----- Records for the exercise
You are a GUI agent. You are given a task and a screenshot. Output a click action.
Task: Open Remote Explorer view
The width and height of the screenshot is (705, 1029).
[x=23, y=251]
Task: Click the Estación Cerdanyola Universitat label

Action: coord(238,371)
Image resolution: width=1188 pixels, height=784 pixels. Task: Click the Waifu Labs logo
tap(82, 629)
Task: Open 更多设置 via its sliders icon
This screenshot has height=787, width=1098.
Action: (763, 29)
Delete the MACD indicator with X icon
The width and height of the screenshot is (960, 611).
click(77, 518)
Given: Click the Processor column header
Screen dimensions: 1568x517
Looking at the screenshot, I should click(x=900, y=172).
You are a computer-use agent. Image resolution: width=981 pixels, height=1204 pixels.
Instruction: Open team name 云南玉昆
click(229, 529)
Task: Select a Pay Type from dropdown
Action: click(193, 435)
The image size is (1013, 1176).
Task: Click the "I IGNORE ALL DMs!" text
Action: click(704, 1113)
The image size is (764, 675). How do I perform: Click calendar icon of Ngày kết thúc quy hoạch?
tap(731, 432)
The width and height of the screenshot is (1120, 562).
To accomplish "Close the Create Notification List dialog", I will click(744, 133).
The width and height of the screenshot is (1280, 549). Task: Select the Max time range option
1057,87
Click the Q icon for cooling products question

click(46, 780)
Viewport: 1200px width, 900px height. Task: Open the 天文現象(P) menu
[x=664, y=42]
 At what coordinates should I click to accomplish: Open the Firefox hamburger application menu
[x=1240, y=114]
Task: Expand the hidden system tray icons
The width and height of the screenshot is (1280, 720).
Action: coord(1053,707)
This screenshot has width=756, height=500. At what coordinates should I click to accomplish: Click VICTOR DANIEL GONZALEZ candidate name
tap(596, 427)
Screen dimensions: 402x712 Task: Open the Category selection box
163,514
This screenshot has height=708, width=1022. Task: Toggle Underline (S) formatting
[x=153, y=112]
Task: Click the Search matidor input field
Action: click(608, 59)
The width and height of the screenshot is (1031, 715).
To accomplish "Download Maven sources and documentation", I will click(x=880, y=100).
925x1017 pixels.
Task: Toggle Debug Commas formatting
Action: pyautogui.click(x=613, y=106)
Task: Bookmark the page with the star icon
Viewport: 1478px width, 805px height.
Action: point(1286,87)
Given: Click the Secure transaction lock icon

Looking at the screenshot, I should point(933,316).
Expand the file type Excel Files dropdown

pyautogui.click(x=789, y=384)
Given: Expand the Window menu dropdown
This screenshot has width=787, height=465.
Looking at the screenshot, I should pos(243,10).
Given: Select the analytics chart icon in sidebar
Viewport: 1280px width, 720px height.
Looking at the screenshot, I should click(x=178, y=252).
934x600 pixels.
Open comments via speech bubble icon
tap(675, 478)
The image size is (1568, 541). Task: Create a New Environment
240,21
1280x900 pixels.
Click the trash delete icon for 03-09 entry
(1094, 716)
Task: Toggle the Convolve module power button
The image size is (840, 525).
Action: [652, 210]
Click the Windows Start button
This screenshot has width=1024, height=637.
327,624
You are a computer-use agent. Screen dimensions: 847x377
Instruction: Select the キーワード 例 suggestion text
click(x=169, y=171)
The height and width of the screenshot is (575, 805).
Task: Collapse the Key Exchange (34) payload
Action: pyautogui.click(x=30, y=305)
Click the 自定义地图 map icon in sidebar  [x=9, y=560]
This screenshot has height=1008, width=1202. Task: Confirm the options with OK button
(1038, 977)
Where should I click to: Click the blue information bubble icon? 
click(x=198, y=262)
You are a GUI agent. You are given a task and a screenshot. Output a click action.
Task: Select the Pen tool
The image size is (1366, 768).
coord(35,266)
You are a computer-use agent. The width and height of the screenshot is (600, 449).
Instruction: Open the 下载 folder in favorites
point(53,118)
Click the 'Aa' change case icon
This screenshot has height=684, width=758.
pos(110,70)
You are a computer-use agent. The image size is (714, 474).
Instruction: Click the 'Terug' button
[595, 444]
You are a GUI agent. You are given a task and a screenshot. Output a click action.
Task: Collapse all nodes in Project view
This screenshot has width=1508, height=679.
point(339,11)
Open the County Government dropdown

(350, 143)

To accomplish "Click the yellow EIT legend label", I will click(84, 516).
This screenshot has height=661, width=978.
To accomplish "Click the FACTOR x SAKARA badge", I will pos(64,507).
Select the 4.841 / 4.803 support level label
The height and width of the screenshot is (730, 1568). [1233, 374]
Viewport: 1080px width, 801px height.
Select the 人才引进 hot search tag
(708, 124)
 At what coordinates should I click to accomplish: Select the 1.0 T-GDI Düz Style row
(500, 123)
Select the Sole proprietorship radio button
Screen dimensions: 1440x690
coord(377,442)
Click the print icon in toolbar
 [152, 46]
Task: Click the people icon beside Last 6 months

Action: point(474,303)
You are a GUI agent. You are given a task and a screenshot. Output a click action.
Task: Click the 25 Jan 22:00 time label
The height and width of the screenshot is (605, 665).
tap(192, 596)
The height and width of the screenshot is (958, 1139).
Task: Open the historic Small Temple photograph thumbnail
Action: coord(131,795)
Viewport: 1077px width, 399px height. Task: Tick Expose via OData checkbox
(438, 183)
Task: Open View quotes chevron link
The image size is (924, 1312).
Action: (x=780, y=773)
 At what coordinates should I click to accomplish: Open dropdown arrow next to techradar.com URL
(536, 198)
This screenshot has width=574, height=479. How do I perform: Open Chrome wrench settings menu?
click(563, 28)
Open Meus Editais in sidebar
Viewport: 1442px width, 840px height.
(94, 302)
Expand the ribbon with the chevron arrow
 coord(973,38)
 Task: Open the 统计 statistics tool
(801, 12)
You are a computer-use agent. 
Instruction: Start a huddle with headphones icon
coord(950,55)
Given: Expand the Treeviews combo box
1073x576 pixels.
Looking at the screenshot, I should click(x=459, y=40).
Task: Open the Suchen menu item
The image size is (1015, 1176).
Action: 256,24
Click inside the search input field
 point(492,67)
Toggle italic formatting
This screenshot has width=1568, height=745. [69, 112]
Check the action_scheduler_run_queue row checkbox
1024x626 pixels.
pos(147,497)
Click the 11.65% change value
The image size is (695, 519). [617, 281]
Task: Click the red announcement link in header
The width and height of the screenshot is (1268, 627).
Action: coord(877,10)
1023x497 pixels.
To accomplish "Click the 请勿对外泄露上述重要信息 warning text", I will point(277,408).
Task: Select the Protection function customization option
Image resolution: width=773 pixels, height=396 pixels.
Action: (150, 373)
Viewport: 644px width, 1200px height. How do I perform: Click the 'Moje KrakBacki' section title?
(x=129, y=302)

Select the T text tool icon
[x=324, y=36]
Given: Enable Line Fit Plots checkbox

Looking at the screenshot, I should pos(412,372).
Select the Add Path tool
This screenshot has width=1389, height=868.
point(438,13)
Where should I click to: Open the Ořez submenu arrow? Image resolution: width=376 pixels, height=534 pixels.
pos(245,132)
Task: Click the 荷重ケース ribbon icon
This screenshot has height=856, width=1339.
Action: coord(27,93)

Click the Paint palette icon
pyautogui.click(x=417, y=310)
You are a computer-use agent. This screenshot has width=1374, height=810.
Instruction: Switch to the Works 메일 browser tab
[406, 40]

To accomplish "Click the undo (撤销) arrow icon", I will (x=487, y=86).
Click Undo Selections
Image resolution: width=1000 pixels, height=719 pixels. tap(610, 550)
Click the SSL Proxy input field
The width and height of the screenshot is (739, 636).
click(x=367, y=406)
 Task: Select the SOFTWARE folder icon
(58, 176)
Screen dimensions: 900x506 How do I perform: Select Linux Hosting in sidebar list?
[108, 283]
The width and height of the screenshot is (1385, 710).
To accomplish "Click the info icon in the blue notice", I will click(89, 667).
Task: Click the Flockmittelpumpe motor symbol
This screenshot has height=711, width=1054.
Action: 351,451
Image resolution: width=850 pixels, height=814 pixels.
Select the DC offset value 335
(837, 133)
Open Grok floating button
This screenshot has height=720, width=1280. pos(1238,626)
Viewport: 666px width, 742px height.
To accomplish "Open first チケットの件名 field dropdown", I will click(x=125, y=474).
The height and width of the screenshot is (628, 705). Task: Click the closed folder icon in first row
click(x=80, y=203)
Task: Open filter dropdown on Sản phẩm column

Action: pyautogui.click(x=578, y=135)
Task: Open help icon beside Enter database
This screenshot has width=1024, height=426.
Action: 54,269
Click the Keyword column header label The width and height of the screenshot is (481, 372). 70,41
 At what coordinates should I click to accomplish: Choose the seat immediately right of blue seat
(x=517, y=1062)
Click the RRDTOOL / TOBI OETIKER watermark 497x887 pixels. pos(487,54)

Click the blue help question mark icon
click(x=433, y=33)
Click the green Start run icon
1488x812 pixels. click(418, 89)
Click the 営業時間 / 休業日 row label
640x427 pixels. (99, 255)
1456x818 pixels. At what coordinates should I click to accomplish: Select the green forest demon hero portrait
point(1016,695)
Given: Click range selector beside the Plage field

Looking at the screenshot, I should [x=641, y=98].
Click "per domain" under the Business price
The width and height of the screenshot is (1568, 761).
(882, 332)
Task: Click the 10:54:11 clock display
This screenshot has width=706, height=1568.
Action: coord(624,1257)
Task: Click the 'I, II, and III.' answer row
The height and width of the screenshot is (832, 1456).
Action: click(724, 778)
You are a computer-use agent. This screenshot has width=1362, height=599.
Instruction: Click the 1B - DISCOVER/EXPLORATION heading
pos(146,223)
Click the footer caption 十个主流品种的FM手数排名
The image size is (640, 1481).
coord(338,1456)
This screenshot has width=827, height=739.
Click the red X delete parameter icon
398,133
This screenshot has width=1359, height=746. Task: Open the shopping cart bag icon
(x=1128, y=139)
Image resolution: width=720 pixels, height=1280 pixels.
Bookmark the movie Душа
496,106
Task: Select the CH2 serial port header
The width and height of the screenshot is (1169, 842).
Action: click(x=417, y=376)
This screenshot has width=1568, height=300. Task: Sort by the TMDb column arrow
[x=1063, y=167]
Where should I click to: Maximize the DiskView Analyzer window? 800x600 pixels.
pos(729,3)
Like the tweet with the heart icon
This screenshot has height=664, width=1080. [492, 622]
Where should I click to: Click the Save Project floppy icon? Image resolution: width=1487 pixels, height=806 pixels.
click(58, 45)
----------
A single number is the expected answer: how many lines of the records above contain the word "computer".

= Output for this exercise =
7